LaHood and Strickland were also closely questioned about the roles of two former NHTSA safety investigators who went to work for Toyota's Washington, D.C. office, Chris Tinto and Chris Santucci. The two were able to successfully negotiate with their former NHTSA colleagues to sharply narrow the scope of a 2004 investigation into random acceleration in Toyota vehicles. "It smells bad, it's not right," said Sen. Barbara Boxer, D.-Calif.
LaHood said an investigation into the matter showed that the former NHTSA officials did not violate ethics rules because they did not negotiate on issues they were involved with while at the agency.
"It does not appear that they were engaged in activities that they were prohibited by law from engaging in," said LaHood. Strickland added that he planned to run NHTSA with the "highest level of ethics possible." Strickland said, "I don't want anyone roaming my halls at NHTSA other than my employees or a designated appointment where they provide us with information that we need."

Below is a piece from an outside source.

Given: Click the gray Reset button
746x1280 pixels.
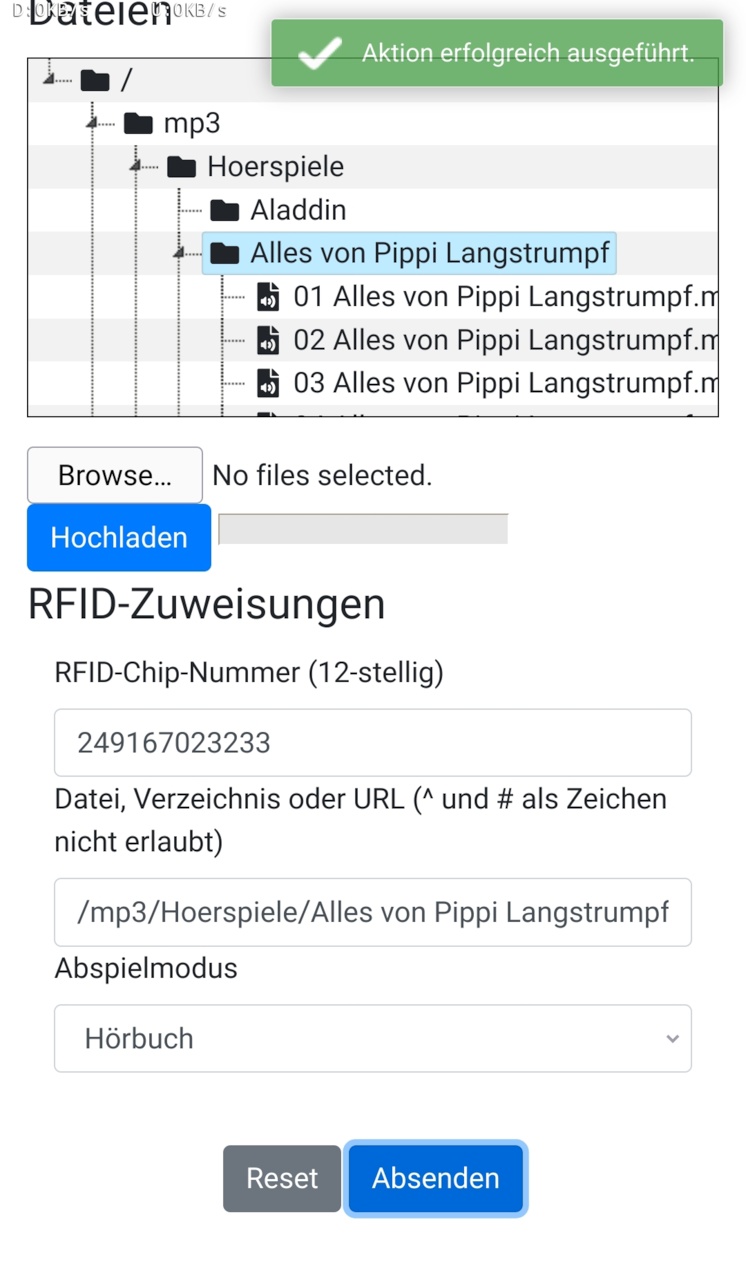Looking at the screenshot, I should 282,1178.

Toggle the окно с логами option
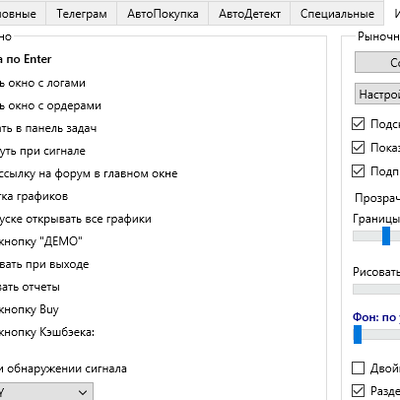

An ABC News investigation found that federal safety investigators agreed to exclude reports of the most serious cases of alleged "runaway Toyotas" after the intervention of Tinto and Santucci, who were hired to be Washington, D.C. representatives of Toyota.
As a result, an investigation of Toyota's computer-controlled throttle never examined any case in which sudden acceleration lasted longer than a second or two, or in which the driver tried to brake, effectively ruling out all high-speed episodes.
"Longer duration incidents involving uncontrollable acceleration" were deemed to be "not within the scope of this investigation," according to a 2004 memorandum in NHTSA's files.
The memorandum was written on March 23, 2004, shortly after NHTSA official Scott Yon met with Tinto and Santucci, , according to Santucci's testimony in a civil lawsuit.
"We discussed the scope," Santucci testified. "I think it worked out well for both the agency and Toyota."